→ **Aim of the exercise**: Return all the lines below in which the string "resolution" appears.

<<<<

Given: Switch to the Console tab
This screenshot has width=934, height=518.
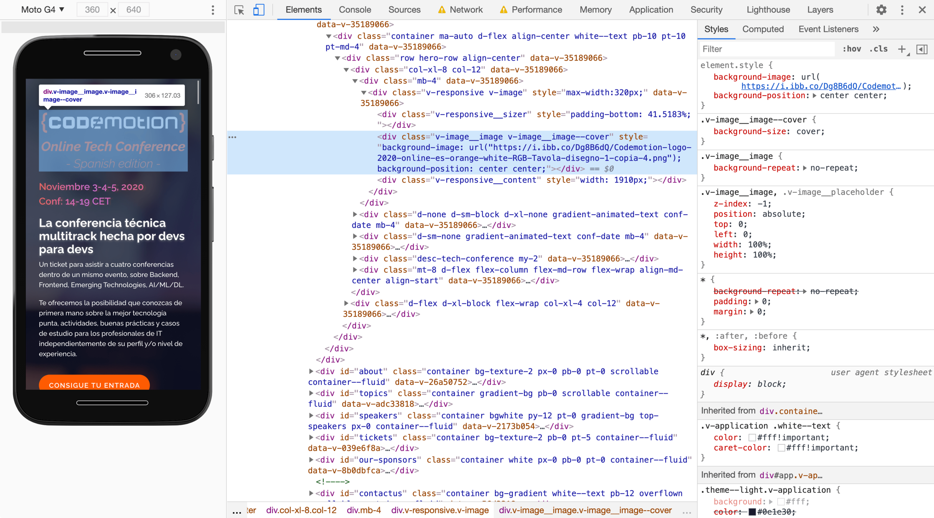Looking at the screenshot, I should pos(354,10).
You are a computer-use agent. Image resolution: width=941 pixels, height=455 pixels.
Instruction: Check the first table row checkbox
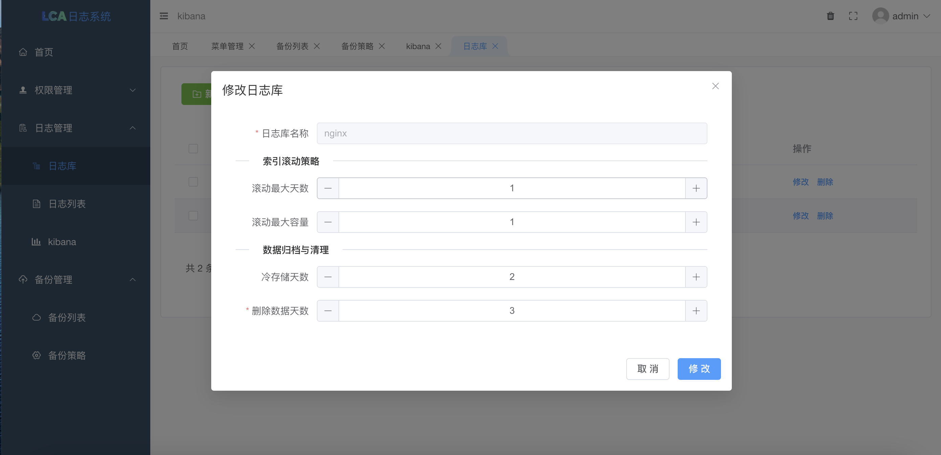point(193,182)
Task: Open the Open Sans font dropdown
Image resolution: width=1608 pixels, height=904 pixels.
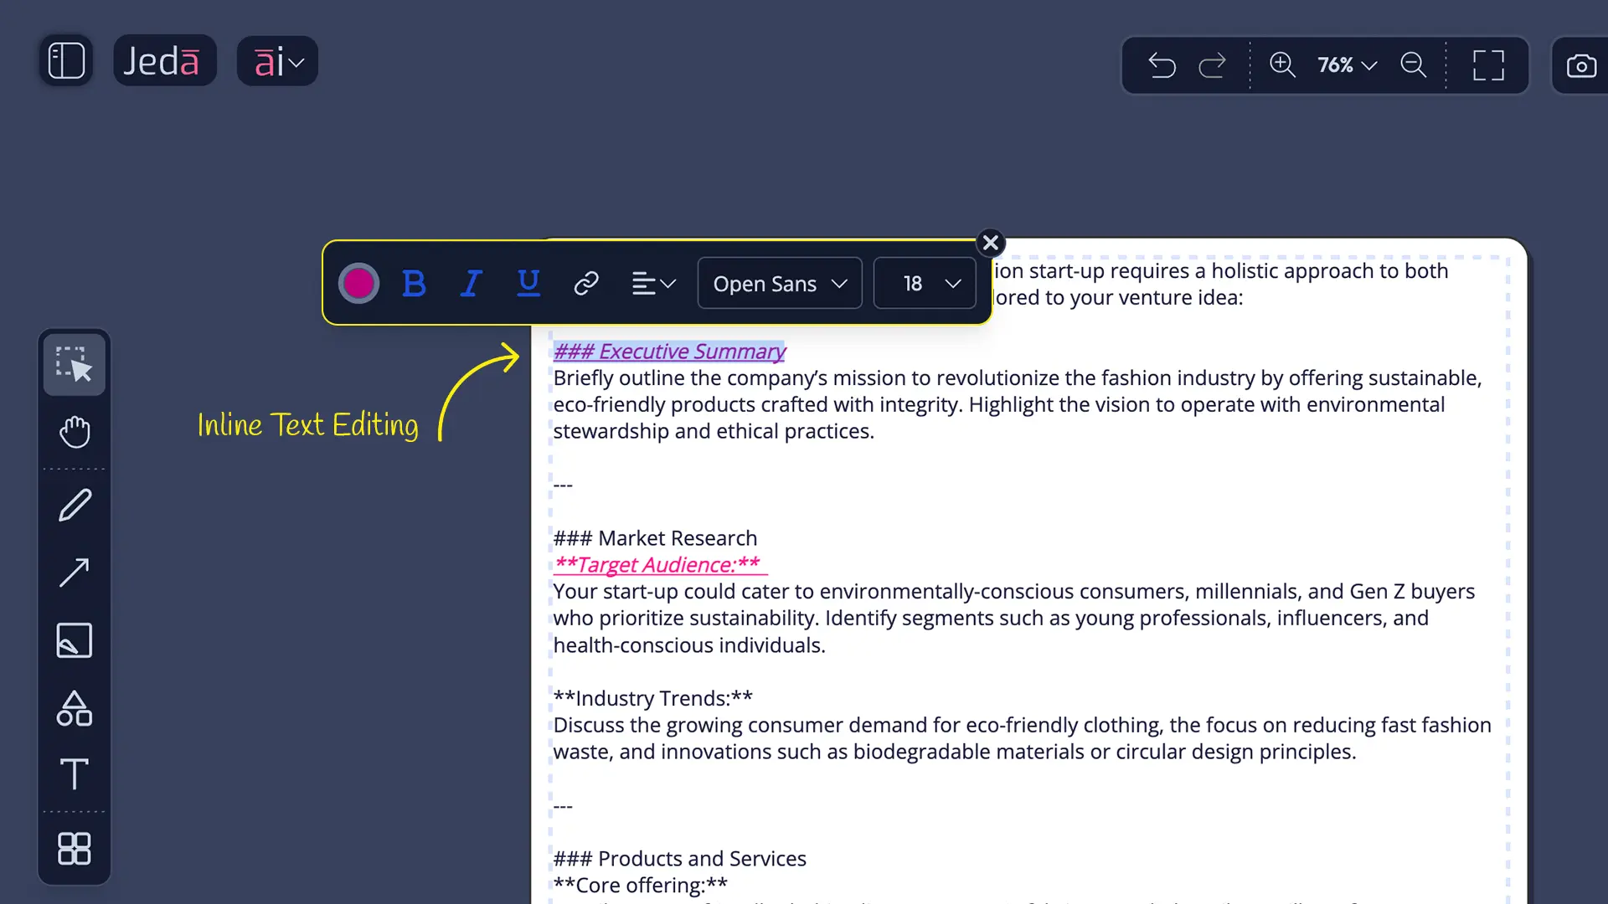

>>>>

→ **Result below**:
You are a computer-use agent. Image resolution: width=941 pixels, height=455 pixels.
Image resolution: width=1608 pixels, height=904 pixels.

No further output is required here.